Having reviewed all of the material and listened carefully to Mr Millar’s oral submissions, I am satisfied taking Mr Millar’s case at its highest that there is no reasonably arguable basis upon which the applicant could pursue a judicial review action against the fourth respondent in the circumstances based on the matters which he has identified. Nor am I satisfied that Mr Millar would have any such ground of review if he amended the Application for Review in the way foreshadowed by him. The applicant has not articulated any ground of judicial review of any decision by the fourth respondent or conduct for which the fourth respondent was responsible upon which judicial review could be founded and he has not identified any prospect of identifying such grounds. Given that, I determined it was appropriate to decide the Application for Review rather than to adjourn the application again, noting that since the nolle prosequi was entered some four months had passed to allow the applicant to consider his position in terms of the basis of any application and that he had taken steps to seek leave to amend as contemplated by the orders of Bradley J of 19 July 2022.

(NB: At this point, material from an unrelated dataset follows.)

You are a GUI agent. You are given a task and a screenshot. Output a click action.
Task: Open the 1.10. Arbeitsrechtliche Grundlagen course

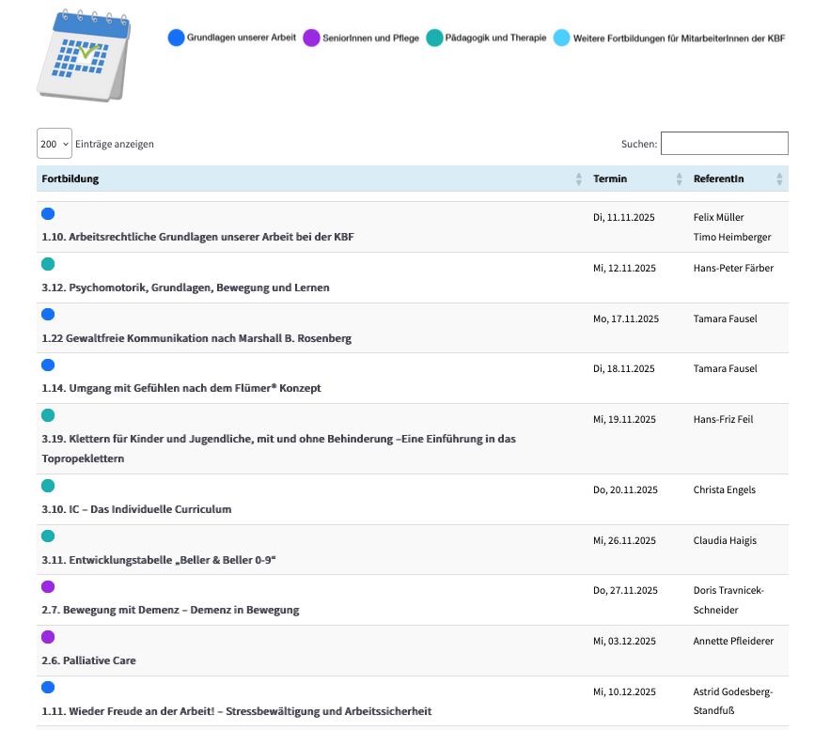pos(197,237)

In the circumstances, the Court strikes out the proceeding against the fourth respondent on the basis that it would be inappropriate for it to continue and the Application for Review is vexatious given the charges are no longer extant and has no real prospect of success. The applicant’s application for review and foreshadowed amendments do not disclose any reasonable basis for the application against the fourth respondent. Nor do the Application for Review or the foreshadowed amendments identify any grounds of review.[5] The proceeding against the fourth respondent should therefore be dismissed pursuant to s 48(1) of the JRA. While the fourth respondent sought to address the Application for Review insofar as it affected the first three respondents, counsel for the fourth respondent conceded he could only address the matter insofar as it affected the fourth respondent. I have considered the fact that the Application for Review is also brought against three Magistrates who are the first-third respondents. Arguably different matters are sought to be raised by Mr Millar which raise different considerations. It is not appropriate to consider those matters in the context of the present application by the fourth respondent. While the first three respondents have been excused from further involvement in the matter subject to the parameters set out by Bradley J in his Honour’s orders of 19 July 2022, the proceeding remains stayed pending any application for leave to amend the Application for Review being given.
[5]See for example Spinosa v Crime and Corruption Commission & Ors [2020] QSC 321 at [11].
The fourth respondent seeks her costs of the application. She has been successful in her application. I am not satisfied that she should get all her costs. I am not aware of the circumstances surrounding the orders of Bradley J when the strike out was originally adjourned and am not satisfied that the applicant should meet those costs. I will therefore order that the applicant pay the fourth respondent’s costs of the application save for the costs of appearance on 19 July 2022.
Orders
The Order of the Court is that:
1. The proceedings in the Application for Review filed 21 June 2022 against the fourth respondent are dismissed.
2. The applicant pay the fourth respondent’s costs of the proceedings save for the costs of appearance on 19 July 2022.